> [What you are asked to do]:
The word "target" occurs in some lines of the listing. Copy those lines.

> [Input]:
┄┄┄┄┄┄┄┄┄┄
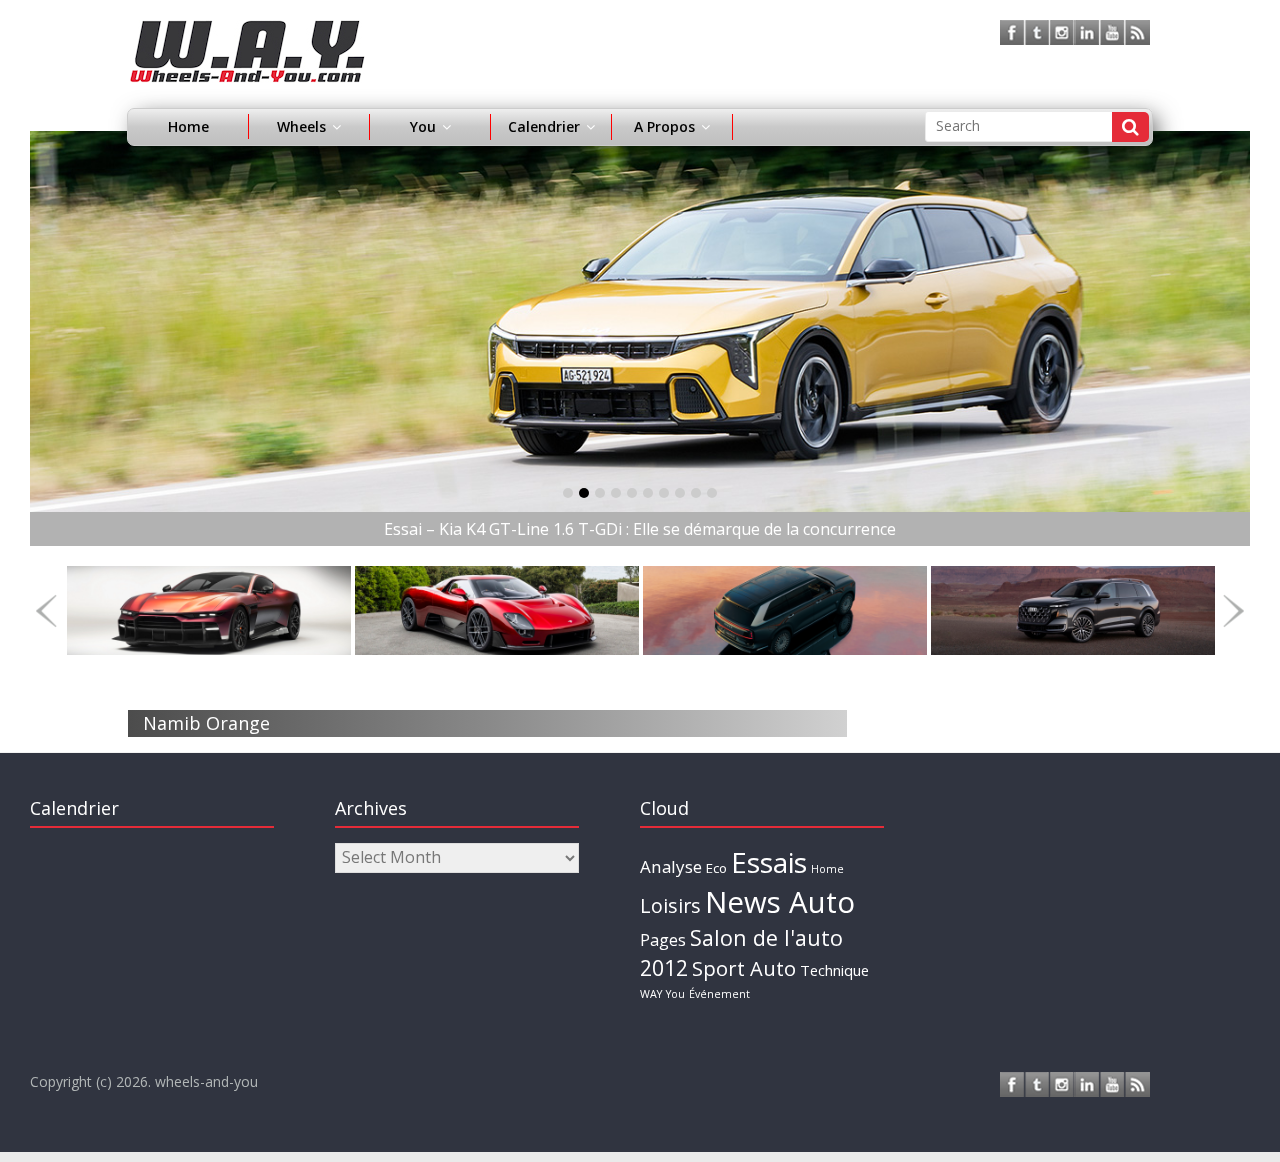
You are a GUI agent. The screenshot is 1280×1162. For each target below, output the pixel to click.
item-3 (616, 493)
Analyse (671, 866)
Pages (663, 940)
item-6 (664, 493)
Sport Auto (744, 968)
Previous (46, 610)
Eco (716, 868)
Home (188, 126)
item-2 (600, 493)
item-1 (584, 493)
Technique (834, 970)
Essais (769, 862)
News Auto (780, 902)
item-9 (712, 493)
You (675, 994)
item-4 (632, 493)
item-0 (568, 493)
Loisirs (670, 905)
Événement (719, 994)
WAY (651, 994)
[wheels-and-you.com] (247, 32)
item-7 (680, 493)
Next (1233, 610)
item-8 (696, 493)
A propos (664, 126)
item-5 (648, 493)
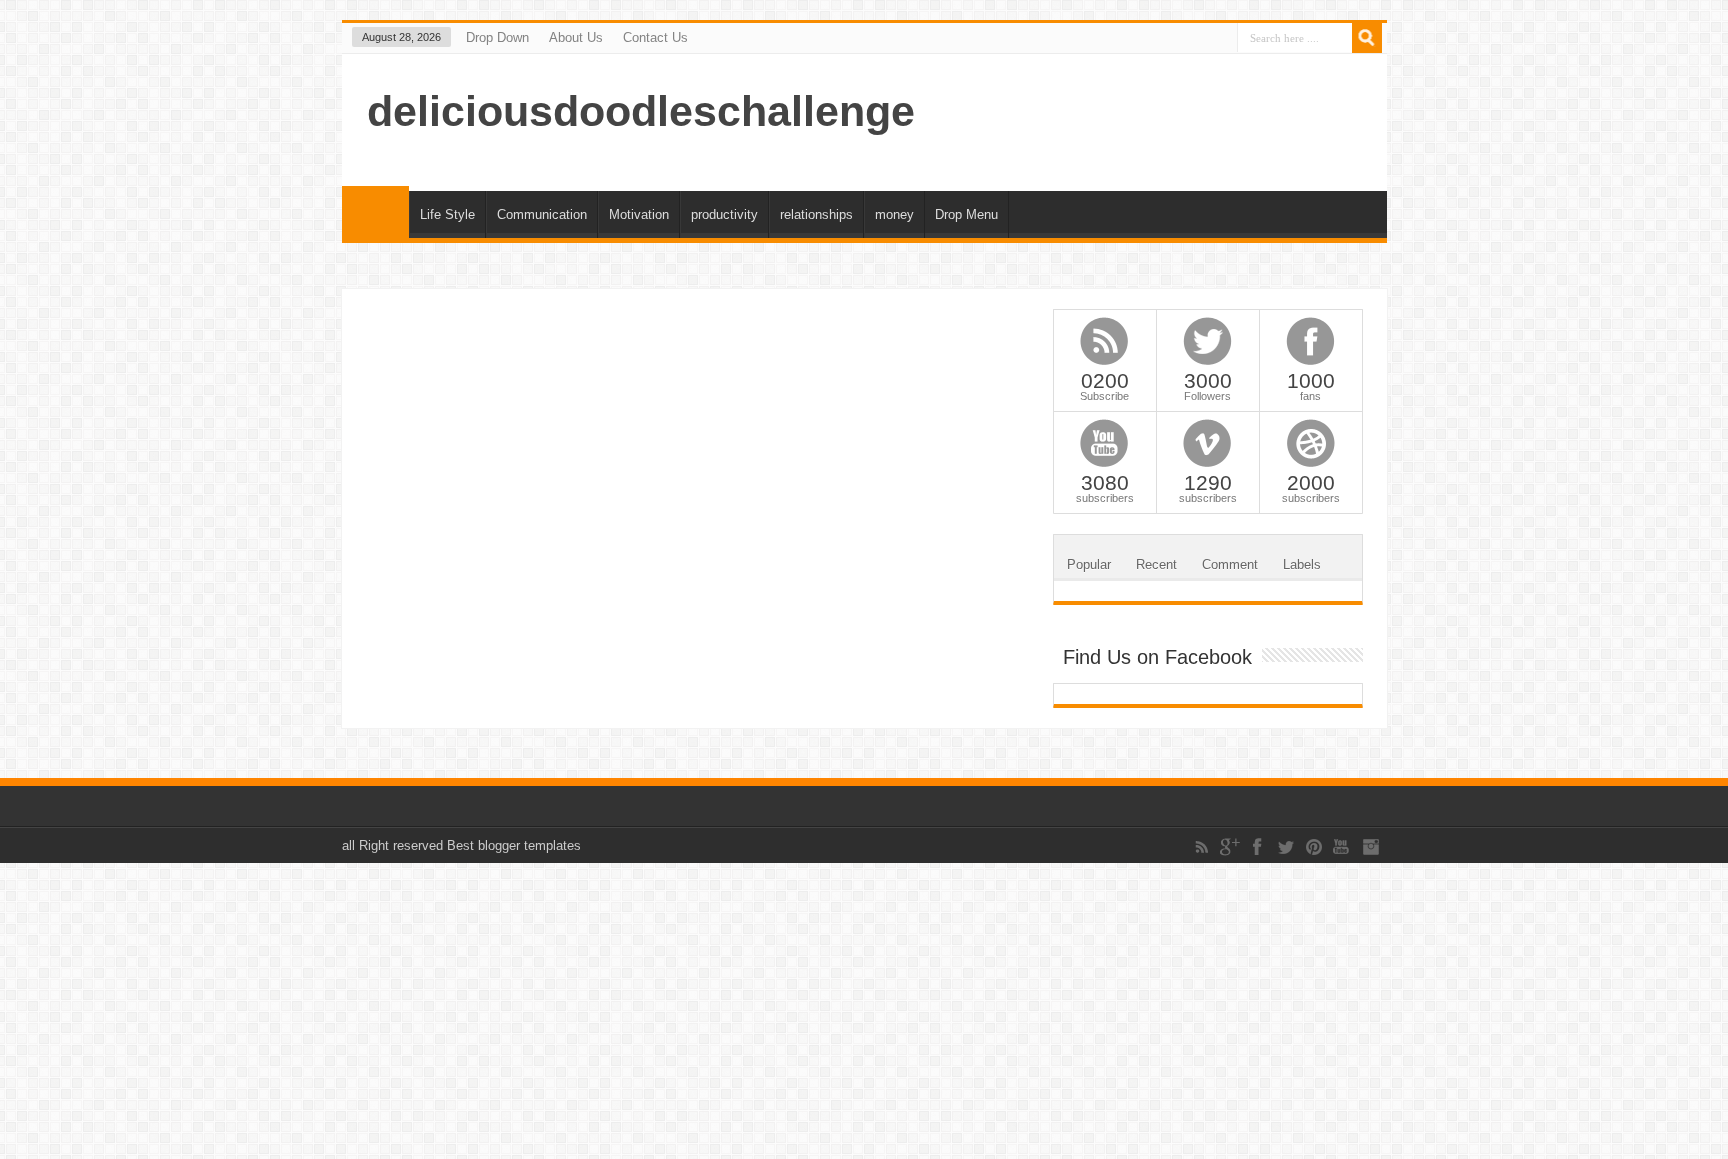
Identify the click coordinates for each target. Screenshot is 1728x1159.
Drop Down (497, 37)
┄┄┄┄┄┄┄┄┄┄
> [Written solution]:
You are a GUI agent. The screenshot is 1280×1162. For each target below, output the pixel to click.
Identify the click coordinates for each target. Screenshot is 1728x1159.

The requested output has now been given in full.